Interface element records

==============================

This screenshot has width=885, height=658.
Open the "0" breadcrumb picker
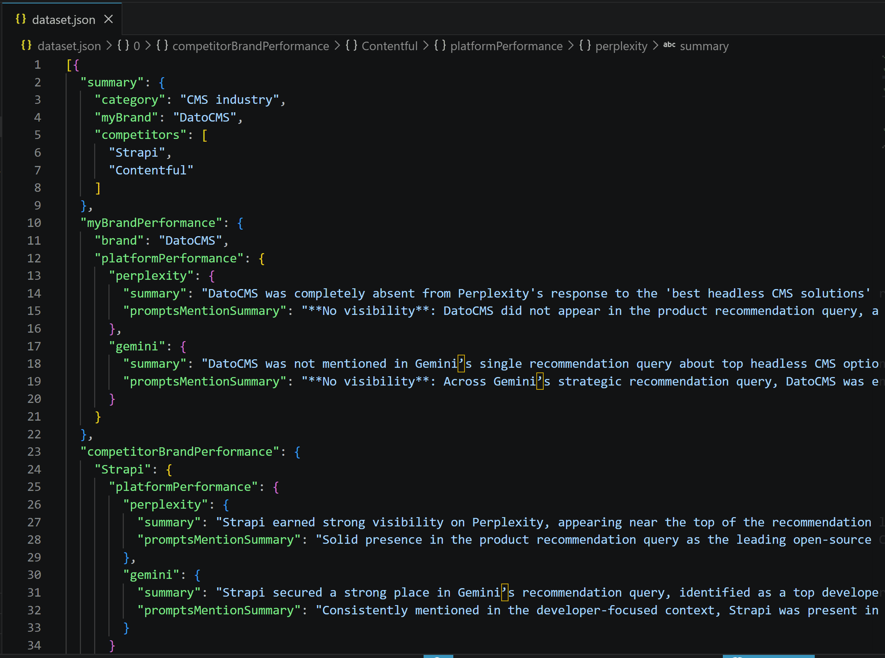137,45
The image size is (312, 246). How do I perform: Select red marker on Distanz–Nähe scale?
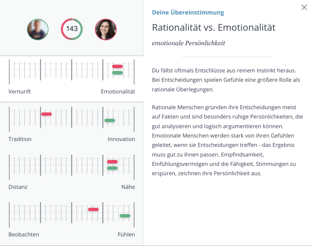click(x=112, y=162)

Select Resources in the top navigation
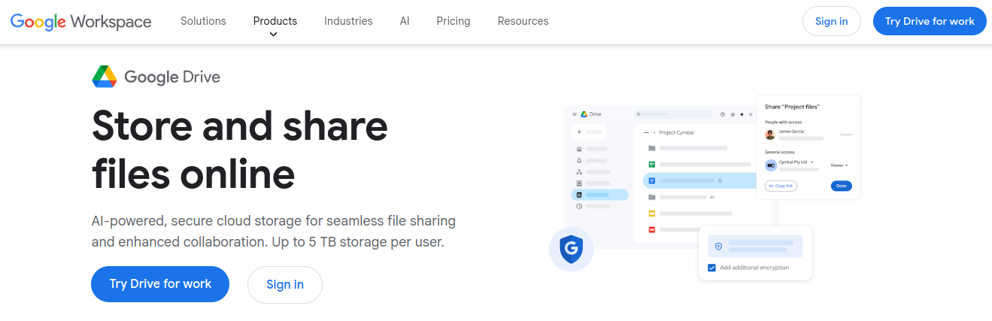(x=523, y=21)
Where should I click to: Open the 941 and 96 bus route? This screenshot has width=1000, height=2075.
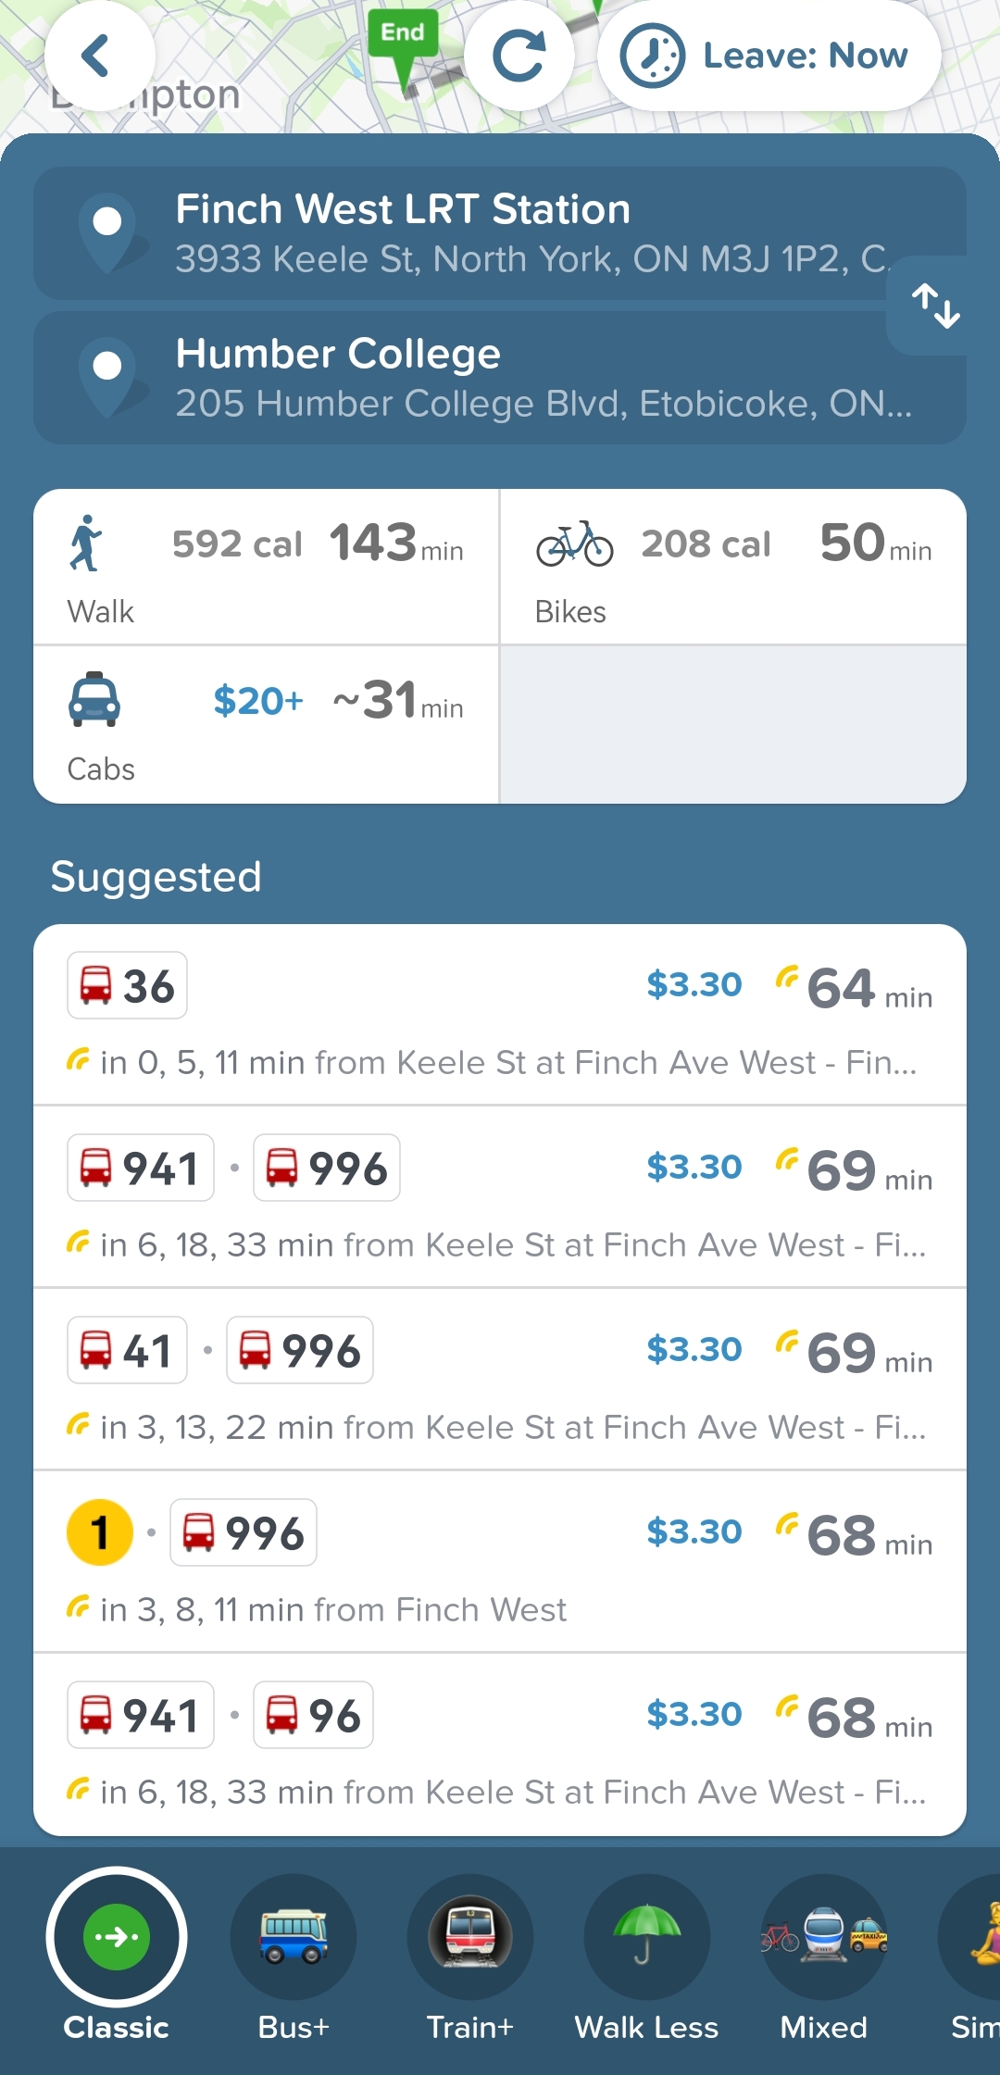(x=500, y=1744)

==============================

- THE PROBLEM
Arrange the material above as a two-column CSV with the headers instruction and location, one row per entry. Put each value in a single quoted field with line breaks changed to spaces, and leave out the pictures.

- TASK SOLUTION
instruction,location
"This screenshot has width=885, height=658. Open the ""0"" breadcrumb picker","137,45"
"The image size is (312, 246). How do I perform: Select red marker on Distanz–Nähe scale?","click(x=112, y=162)"
"Select Resources in the top navigation","(x=523, y=21)"
"Where should I click to: Open the 941 and 96 bus route? This screenshot has width=1000, height=2075.","(x=500, y=1744)"